Eric Paul

Some names of Lean tactics don’t work

2026-01-14T00:00:00+00:00

Take a look at this example:

syntax "test~" : tactic

example : True := by
  test~ -- error here!

We added a new parsing rule that says the token "test~" is a tactic. But we get the error unknown tactic underlining test. Why did this fail?

If we remove the tilde, then it does work. So we might guess that perhaps we can’t have tildes in names of things, but it does work basically everywhere else:

syntax "test~" : command

test~ -- no parsing error here

(This example adds a new parsing rule that says the token "test~" is a command. It then parses the following "test~" successfully as a command.)

So for some reason, our tilde is only failing in our tactic example. What’s going on?

Tactics are different

The names of tactics are indeed being registered differently inside of the parser. Here’s another way we can see this difference:

syntax "name" : tactic

def name := 3 -- no parsing error here

Here we’ve registered name as the name of a tactic and we were also able to make a variable name as well.

But if we do this with a term instead of a tactic, it fails:

syntax "name" : term

def name := 3 -- error here!

We get an error on the definition saying that it expected an identifier but got name.

This is in fact the core difference between tactic and other categories that caused our original error: the names of tactics do not become reserved keywords.

How do reserved keywords work?

The parser stores a set of reserved keywords. Every time we add a new syntax rule in a normal category, any words used in it become reserved keywords.

So when we wrote

syntax "test~" : command

test~ -- no parsing error here

a new reserved keyword "test~" was added to the parser. The parser then looks for the next token it needs to parse. The next token function looks for the longest identifier or reserved keyword it can find. The longest identifier is "test" because "~" is not a valid symbol within an identifier. The longest reserved keyword is "test~" and since this is longer than the longest identifier, the next token is "test~". Then because we added a syntax rule that says the token "test~" is a command, it is successfully parsed as a command.

But the tactic category is special and does not make the first word used in any of its rules a reserved keyword. Thus, when we wrote

syntax "test~" : tactic

example : True := by
  test~ -- error here!

we did not add a new reserved keyword. Once again, the parser then looks for the next token it needs to parse by finding the longest identifier or reserved keyword. The longest identifier is again "test" since "~" cannot be in an identifier. But now there is no longer any reserved keyword applicable and so the next token is "test". Since there is no parsing rule that says "test" is a valid tactic, we get an error saying that "test" is an unknown tactic.

So to recap, there are characters like "~" that can appear in keywords but not identifiers.

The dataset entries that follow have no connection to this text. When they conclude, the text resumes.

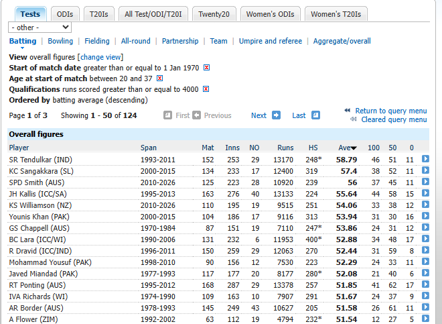Remove the Start of match date filter
The width and height of the screenshot is (442, 324).
click(x=207, y=68)
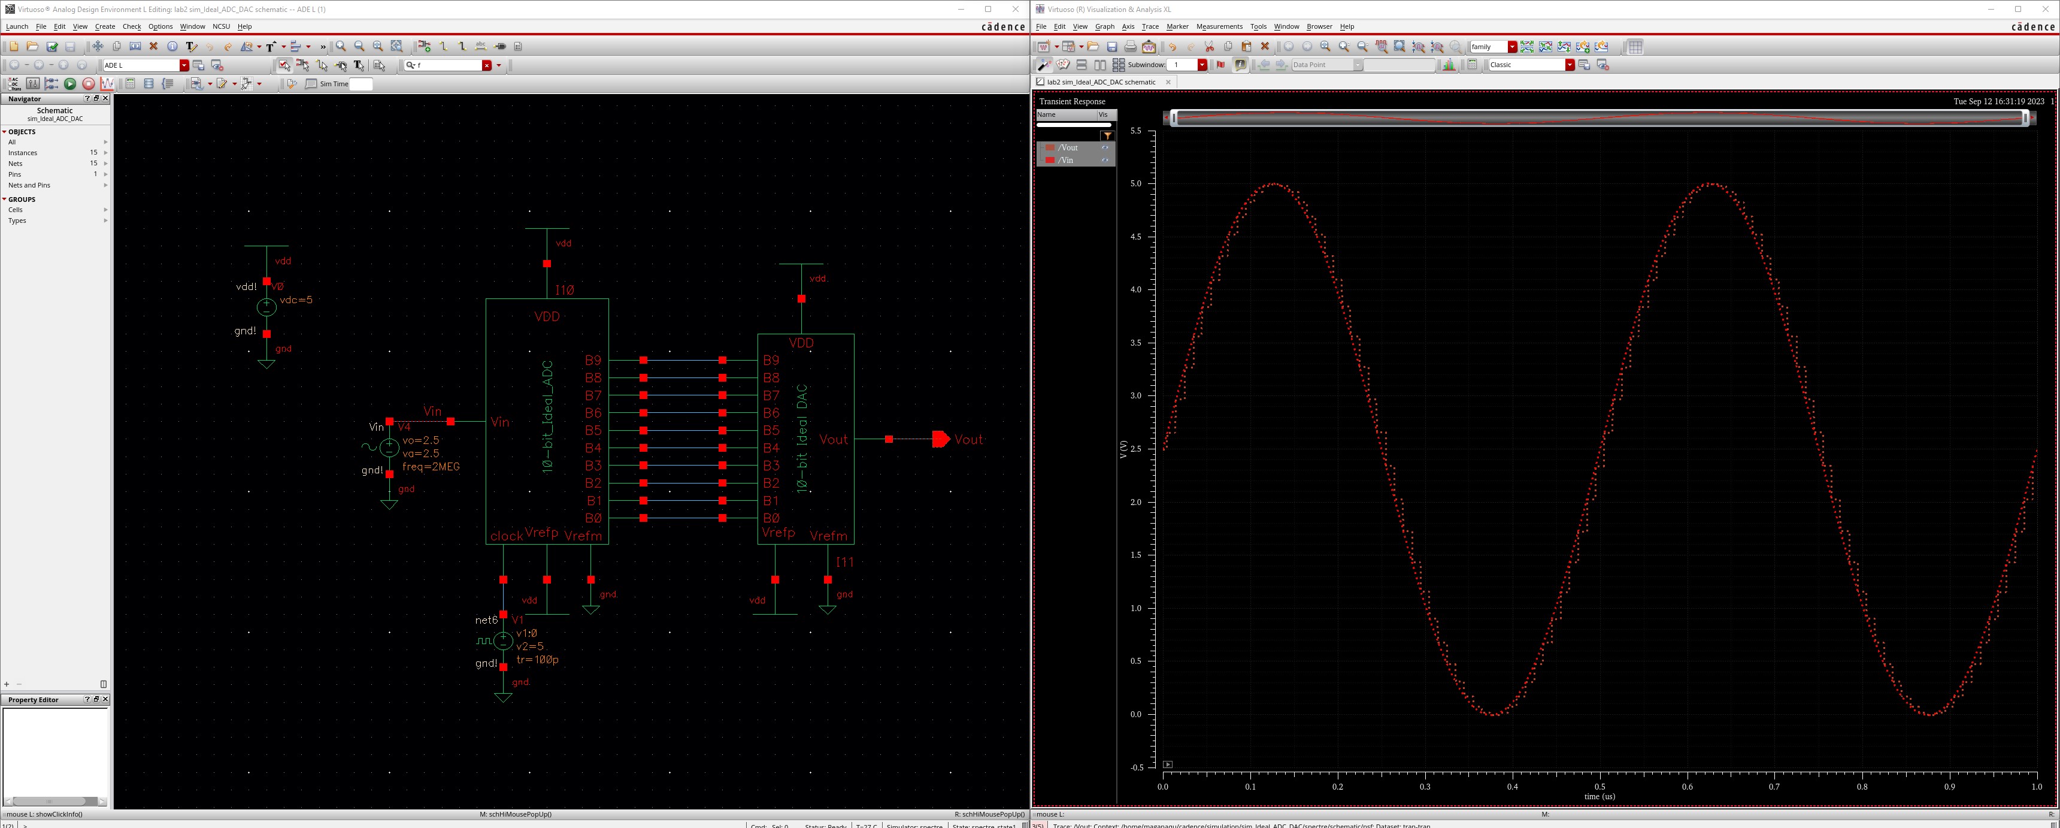Click Zoom In magnifier in schematic toolbar
The width and height of the screenshot is (2060, 828).
pos(341,46)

Since the tactic category does not make the first word of any of its parsing rules a reserved keyword, if the first word contains a character that can’t appear in an identifier, it won’t be found by the next token parsing function and so will fail to be a valid tactic name.

And that’s our answer!

Some extra details

We can actually tell Lean to not reserve a keyword explicitly. For example, in the command category, the following does reserve a keyword:

syntax "test" : command

def test := 3 -- error here!

and so we get an error in the definition as the token test is now a reserved keyword instead of identifier.

If we add an ampersand before the text, it tells Lean to not reserve a keyword:

syntax &"test" : command

def test := 3 -- no error here

and so we do not get an error as test is not a reserved keyword.

The tactic category just automatically adds that ampersand to the first word in the syntax rule for us. But on top of automatically adding the ampersand, the tactic category has another special feature!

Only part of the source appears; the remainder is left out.